Pisces icon indicating copy to clipboard operation
Pisces copied to clipboard

Option to allow non-anchored indels?

Open hydriniumh2 opened this issue 6 years ago • 8 comments

Hi Tamsen, I've been testing validation datasets using Pisces and the results are very promising, however I have run into an issue where Pisces will complain about indels which have no anchor, stemming from this check here . I believe these reads are valid as they are supported by other reads which do have anchors and mirror the non-anchored reads. Would there be any way short of removing these reads or manually rewriting them to have an anchor for Pisces to accept them as valid? Thank you, Deric

hydriniumh2 avatar Aug 06 '18 20:08 hydriniumh2

Hi there,

Yes, I talked to the team and I think we can do this for you with our next release, but we need to test it internally first. We had a few questions: How often does this happen in your data? Is it frequent? We wanted to know if logging a warning rather than throwing would be better? Downside to a warning: If this happens a lot in your data, your log will be huge. Is it possible to send us some sample data? How did you align these unanchored indel reads in the first place?

→ **PROVIDED RECORDS**
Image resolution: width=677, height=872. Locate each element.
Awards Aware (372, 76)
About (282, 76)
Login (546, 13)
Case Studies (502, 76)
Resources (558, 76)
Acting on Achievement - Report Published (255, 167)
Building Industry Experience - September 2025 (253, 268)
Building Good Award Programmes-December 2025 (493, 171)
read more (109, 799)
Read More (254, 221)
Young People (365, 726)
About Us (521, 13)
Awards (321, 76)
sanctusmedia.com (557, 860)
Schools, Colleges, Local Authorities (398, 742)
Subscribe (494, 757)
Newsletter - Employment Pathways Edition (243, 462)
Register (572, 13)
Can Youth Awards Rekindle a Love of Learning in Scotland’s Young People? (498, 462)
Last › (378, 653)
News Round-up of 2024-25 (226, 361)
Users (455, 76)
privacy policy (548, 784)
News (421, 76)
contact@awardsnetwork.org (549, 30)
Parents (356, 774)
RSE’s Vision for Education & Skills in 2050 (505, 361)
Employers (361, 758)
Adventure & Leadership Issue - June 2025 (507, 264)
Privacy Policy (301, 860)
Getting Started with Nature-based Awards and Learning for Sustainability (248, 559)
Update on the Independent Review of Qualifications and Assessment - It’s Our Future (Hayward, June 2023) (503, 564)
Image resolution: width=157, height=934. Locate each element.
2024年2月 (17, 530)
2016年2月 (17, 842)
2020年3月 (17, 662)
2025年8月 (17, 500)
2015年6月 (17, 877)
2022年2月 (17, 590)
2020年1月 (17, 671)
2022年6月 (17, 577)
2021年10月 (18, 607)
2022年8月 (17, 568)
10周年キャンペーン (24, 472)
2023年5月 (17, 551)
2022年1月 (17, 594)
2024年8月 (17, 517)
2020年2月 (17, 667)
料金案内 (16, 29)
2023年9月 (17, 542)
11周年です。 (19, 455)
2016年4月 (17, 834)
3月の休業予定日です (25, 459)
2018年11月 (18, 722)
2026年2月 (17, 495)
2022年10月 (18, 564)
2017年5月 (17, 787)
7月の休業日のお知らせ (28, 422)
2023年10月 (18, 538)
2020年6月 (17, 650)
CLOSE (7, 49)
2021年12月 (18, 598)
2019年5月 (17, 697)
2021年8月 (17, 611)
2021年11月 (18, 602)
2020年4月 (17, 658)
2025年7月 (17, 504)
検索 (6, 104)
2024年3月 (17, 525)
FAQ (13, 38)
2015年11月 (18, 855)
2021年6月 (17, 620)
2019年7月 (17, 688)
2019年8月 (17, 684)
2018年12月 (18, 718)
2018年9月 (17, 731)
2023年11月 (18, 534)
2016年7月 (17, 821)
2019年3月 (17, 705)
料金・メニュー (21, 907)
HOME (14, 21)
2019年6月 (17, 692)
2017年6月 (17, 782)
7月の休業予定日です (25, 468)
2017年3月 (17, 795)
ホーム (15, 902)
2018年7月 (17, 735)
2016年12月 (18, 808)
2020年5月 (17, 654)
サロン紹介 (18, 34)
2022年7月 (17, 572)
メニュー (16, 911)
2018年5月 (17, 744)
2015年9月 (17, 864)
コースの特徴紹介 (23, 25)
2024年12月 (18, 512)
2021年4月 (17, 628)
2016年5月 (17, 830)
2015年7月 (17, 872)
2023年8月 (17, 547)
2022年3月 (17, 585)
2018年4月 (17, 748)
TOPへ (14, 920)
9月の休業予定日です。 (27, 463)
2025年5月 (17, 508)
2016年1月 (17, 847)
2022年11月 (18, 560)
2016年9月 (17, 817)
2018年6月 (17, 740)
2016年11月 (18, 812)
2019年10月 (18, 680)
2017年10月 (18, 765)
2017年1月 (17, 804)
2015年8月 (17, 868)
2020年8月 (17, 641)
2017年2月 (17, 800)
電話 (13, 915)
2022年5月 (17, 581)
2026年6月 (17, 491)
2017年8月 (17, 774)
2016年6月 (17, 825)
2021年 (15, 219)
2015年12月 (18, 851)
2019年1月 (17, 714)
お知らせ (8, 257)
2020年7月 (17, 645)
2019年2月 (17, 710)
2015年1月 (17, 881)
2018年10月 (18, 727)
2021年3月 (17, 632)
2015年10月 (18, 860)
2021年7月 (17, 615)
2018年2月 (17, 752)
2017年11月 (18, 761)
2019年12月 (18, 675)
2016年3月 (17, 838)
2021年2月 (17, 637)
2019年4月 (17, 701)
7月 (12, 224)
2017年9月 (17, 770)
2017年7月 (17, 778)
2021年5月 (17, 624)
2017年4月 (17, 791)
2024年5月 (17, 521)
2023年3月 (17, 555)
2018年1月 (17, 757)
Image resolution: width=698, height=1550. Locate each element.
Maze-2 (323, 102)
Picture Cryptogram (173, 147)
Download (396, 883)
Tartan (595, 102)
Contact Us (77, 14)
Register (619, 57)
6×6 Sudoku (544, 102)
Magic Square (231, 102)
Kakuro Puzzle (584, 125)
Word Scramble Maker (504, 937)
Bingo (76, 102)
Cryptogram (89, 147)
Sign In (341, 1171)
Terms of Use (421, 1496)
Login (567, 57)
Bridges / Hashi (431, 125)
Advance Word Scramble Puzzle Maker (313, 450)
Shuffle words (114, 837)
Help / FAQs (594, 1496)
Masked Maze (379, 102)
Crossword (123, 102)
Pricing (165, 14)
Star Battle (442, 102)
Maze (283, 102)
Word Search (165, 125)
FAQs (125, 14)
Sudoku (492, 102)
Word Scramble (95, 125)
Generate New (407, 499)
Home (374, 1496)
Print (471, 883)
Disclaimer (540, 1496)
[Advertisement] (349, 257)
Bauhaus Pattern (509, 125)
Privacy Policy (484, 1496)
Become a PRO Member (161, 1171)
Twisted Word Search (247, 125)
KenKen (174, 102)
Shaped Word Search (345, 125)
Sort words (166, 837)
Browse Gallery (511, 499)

==

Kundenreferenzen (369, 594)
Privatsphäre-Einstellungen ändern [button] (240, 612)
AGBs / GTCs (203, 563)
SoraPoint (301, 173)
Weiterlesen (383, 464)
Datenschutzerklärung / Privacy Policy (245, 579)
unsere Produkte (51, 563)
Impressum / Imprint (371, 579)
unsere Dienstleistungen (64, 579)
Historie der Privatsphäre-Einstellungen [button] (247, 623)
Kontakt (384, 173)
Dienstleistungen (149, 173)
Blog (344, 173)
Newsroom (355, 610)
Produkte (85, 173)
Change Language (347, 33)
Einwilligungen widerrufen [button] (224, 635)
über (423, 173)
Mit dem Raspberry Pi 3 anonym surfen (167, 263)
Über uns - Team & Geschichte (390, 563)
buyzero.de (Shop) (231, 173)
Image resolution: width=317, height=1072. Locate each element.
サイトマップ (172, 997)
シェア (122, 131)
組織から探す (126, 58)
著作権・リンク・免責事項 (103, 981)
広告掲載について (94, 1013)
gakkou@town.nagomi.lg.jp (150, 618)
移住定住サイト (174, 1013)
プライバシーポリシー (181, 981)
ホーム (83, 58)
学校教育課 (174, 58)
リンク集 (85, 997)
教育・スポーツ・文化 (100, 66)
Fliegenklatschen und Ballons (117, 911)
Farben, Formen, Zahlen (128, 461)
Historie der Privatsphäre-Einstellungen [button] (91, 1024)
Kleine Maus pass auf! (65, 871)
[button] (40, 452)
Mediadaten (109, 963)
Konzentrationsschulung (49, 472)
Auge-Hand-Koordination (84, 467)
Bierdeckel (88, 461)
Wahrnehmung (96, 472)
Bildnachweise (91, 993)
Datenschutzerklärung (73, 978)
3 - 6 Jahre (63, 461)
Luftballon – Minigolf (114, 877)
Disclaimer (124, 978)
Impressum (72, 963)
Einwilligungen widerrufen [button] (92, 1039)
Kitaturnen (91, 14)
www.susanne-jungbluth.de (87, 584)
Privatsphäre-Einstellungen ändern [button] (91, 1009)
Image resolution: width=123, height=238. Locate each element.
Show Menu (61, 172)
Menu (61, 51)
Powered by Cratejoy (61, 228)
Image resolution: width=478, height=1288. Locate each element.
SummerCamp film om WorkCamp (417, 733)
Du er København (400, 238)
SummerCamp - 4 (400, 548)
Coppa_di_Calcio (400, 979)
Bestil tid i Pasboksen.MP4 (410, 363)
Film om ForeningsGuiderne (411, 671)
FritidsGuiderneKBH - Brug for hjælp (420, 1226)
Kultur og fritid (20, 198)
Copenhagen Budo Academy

---

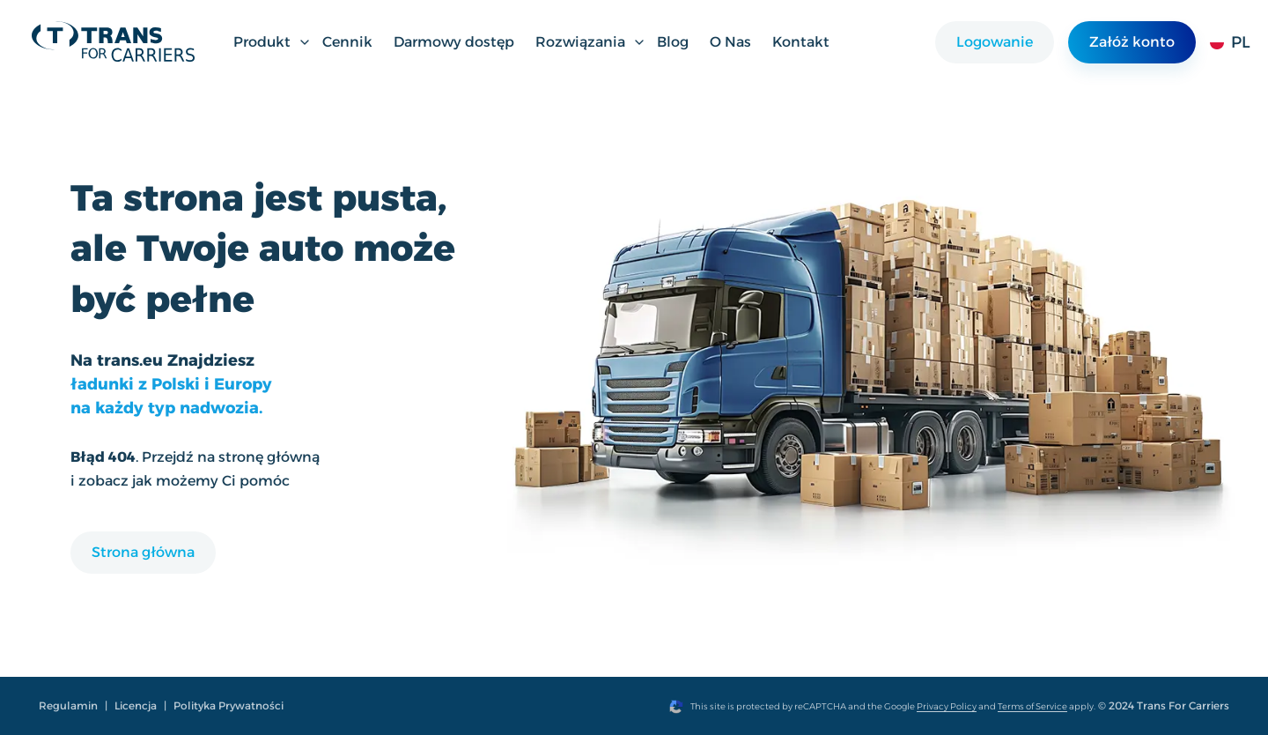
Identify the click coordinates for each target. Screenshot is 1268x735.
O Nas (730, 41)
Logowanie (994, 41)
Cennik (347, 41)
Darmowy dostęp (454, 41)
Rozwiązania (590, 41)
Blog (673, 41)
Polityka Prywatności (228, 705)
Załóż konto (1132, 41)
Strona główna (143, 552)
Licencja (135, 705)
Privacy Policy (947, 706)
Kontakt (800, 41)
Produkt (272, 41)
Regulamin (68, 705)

→ **JOBS**
• 1. Translate this sentence from the Pisces issue thread into Spanish: "Yes, I talked to the team and I think we can do this for you with our next release, but we need to test it internally first."
• 2. Write the next part of the Pisces issue thread about non-anchored indels, picking up after its final sentence.

→ **TASK ANSWERS**
• 1. Sí, hablé con el equipo y creo que podemos hacer esto por usted en nuestra próxima versión, pero primero tenemos que probarlo internamente.

• 2.
thanks! Tamsen

tamsen avatar Aug 13 '18 13:08 tamsen

Hi Tamsen, Thats great, thanks for the fast response! With regard to your questions:

  • So far its only happened to one sample but I haven't tried running Pisces on that many samples so I can't really speak to the frequency.
  • Logging a warning would be preferable to completely halting the program.
  • The nonanchored indels with cigar 151I only occurred 6 times in the entire alignment, so I don't think spamming the log will be an issue.
  • The sample data is publicly available here: ftp://ftp-trace.ncbi.nlm.nih.gov/giab/ftp/use_cases/mixtures/UMCUTRECHT_NA12878_NA24385_mixture_10052016/
  • The samples were aligned using bwa-mem. I'm not entirely certain how it decided the alignments of unanchored reads but it might have something to do with the reads being paired end.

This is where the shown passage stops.